* **Records to process**:
------------------------------------

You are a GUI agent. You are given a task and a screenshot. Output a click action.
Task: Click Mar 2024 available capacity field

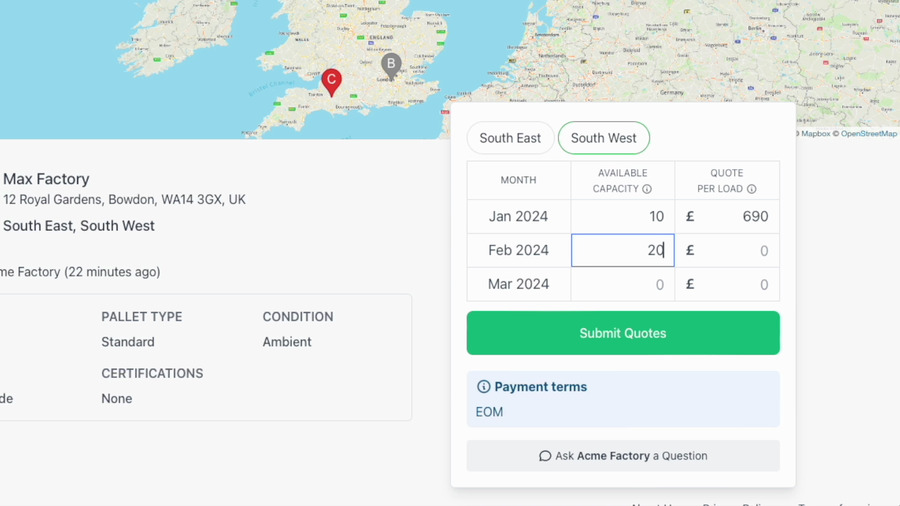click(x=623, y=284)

------------------------------------

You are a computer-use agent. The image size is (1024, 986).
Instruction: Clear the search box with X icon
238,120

------------------------------------

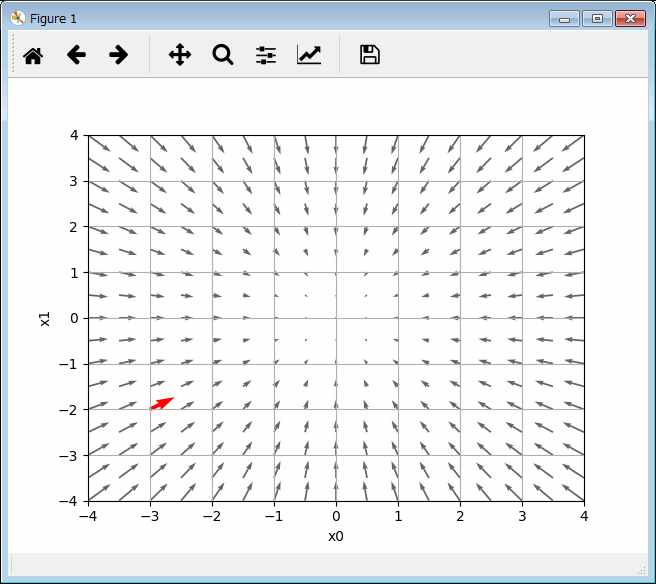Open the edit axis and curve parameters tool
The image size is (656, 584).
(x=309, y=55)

------------------------------------

* **What you need to do**: Copy out every line of the listing where the word "agent" occurs.

* **Expected output**:
You are a GUI agent. You are given a task and a screenshot. Output a click action.
You are a computer-use agent. The image size is (1024, 986).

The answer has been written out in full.